Tuesday, June 20, 2006

There's Probably a Bug in Your Brain that Wants a Lion to Eat You.

On average I have one hundred visitors to my blog each week. Of those, fifty of them are infected by a parasite called Toxoplasma. And boy is this an interesting little bug.

It is a cellular parasite which, surprisingly, infects half of the world population. Fortunately for us, it is a benign parasite and does little to no damage to us. Basically, it works like this: you introduce the parasite into your body through your digestive tract, and the parasite is absorbed into your blood stream. Once it gets into your blood stream it is found by your immunity cells. When an immunity cell gets close, the Toxoplasm cell jumps on its back. The immunity cell goes "Hey what are you doing there?" And buries himself, hibernating so that he doesn't go off infecting the whole body. Eventually this becomes a benign cyst, and the host never notices anything wrong. The parasite can infect us in pretty much any organ, but it especially likes to make a home in our brains. But don't worry, if you are a host, and the chances are pretty good that you are, you'll probably never know.

So, what's the interesting thing? Well, Toxoplasma is only able to make babies in the intestines of cats. That means in order to procreate, the parasite needs to somehow get inside of cats. But, cats don't eat their own feces, so the parasite won't propogate if it stays in the cat's feces. Mice do eat cat dung however, and cats eat mice. So, the parasite works itself to stay alive inside of mice until a cat eats the mouse. Trouble is: cats don't eat dead things. So, if the parasite kills the mouse, the cat won't eat it and the parasite won't procreate. Instead, the parasite lives inside the mouse (or any other animal) without killing it, waiting for a cat to come by and eat the live, infected mouse. But that's not all. If you think the parasite is clever for living benignly inside of the food that cats eat... wait for this. Here comes the interesting thing: when the parasite is found in mice and rats, they become attracted to the smell of cats!
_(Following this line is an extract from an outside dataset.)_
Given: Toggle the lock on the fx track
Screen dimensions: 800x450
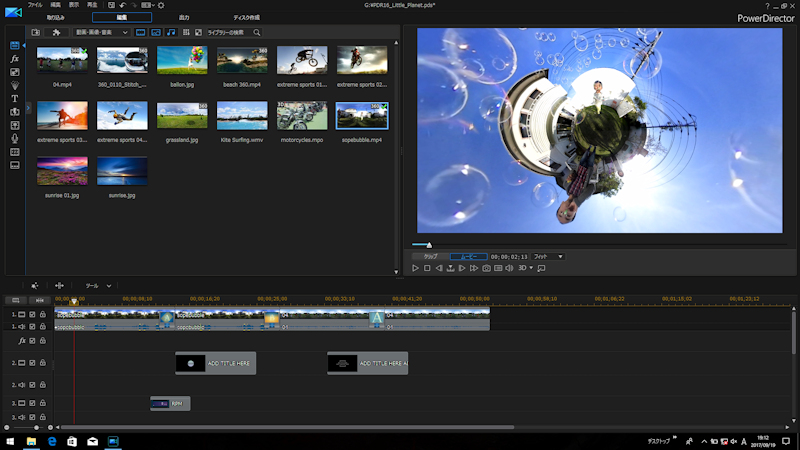Looking at the screenshot, I should [x=43, y=341].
That's right. Scientists have studied infected mice and rats and have found that infected mice and rats, which instinctually run from the smell of cats, start actually running toward the smell! They don't loose their fear of dogs, and they don't gain fear of rabbits or anything like that. Only their fear of cats is affected by the parasite. It appears as though there is a place in the brain where mice and rats store their instinct to run from cats. Somehow, the parasite seeks out that place and becomes a cyst on that part of the brain. Rats and mice then become attracted to the smell, meaning cats come and eat the infected rat or mouse. The cat then becomes infected, and now the little guys can finally make babies in the cat that caught the mouse that ate the pooh.

It's a pretty complicated but incredibly interesting life cycle if you ask me. And seeing as you are probably infected by the little bugger, I figured I'd let you know about it. Afterall, to the parasite, you're nothing but a big, big mouse. Remember, tigers and lions are cats, and the parasite will procreate just as well inside of tigers and lions. And, tigers and lions both eat people. I guess that means that half of the people in the world have a little bug in their brains that's trying to feed them to the loins...


Tim 2 said...

mmmmm a post about parasites, cat crap, and mice...

I am going to eat dinner now.

PretaMulatta said...

ok so wait a second.
does that mean if i come in & constantly kiss my kitty everyday after work, i can REALLY get a brainbug?


Joshua said...

Actually, I think what I'm saying is that you probably already have a brainbug.